Spokane’s ‘drone’ ordinance tested
Spokane’s parking enforcement operation got another technological upgrade last month, when a Ford Focus equipped with a digital license plate reader started prowling the streets looking for parking scofflaws.
Next Monday, the Spokane City Council will consider belatedly approving the technology, which is required of all surveillance technology purchased by city agencies.
“This is the first example of the drone ordinance being effective,” Council President Ben Stuckart said of a law he pushed last year. The law, which faced stiff opposition from civil rights groups for not being strong enough, requires the council to approve “surveillance equipment … prior to acquisition.”
That didn’t exactly happen. The license plate recognition technology was rolled out during a news event at City Hall in early July. Stuckart said he noticed the surveillance-equipped Ford Focus outside City Hall and emailed Jan Quintrall, the head of the city’s Developer and Business Services, questioning why the council wasn’t informed.
“I got a response within two minutes,” he said, noting that it was the first test of the law and city staff may have forgotten about the requirement for approval.

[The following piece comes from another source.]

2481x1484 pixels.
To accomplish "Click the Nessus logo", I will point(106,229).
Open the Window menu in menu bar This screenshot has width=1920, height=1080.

Brian Coddington, the mayor’s spokesman, said the technology was only being tested over the last several weeks and its first real use came last week, when an SUV with more than $4,000 in tickets and fines was found with the sensor outside of the Spokane County Courthouse and immobilized with a “boot.” The owner of the vehicle paid his fines and his vehicle was freed.
The Ford Focus cost $16,000 and the city might purchase a second vehicle if the program is successful, said Dave Steele, a city planner.
The reader vehicle only will patrol streets that have parking meters, Coddington said. The reader will be used for a number of reasons, including identifying vehicles with four or more citations and stolen cars. It also will be able to note the position of tire valve stems and identify meter feeders who have left their vehicles in spots longer than allotted parking times allow.
The technology will record the license plate number, the vehicle’s location and time of day, and can store the information for up to 48 hours. According to the council’s resolution, the information will be shared with the police department only if the vehicles are “identified as stolen or otherwise wanted” by police.
The police department already uses similar technology, checking the data it captures against a statewide database of stolen or wanted vehicles. Unlike parking enforcement, the police department keeps the data.
Stuckart said he was pleased with the plan to not keep the parking data for a significant amount of time.
“I didn’t want that data being stored,” he said. “The reason we passed the drone ordinance was to alleviate concerns people may have had about this technology. Well, now we’re openly discussing it in the public. We’re bringing it out in the open.”
Staff writer Mike Prager contributed to this report.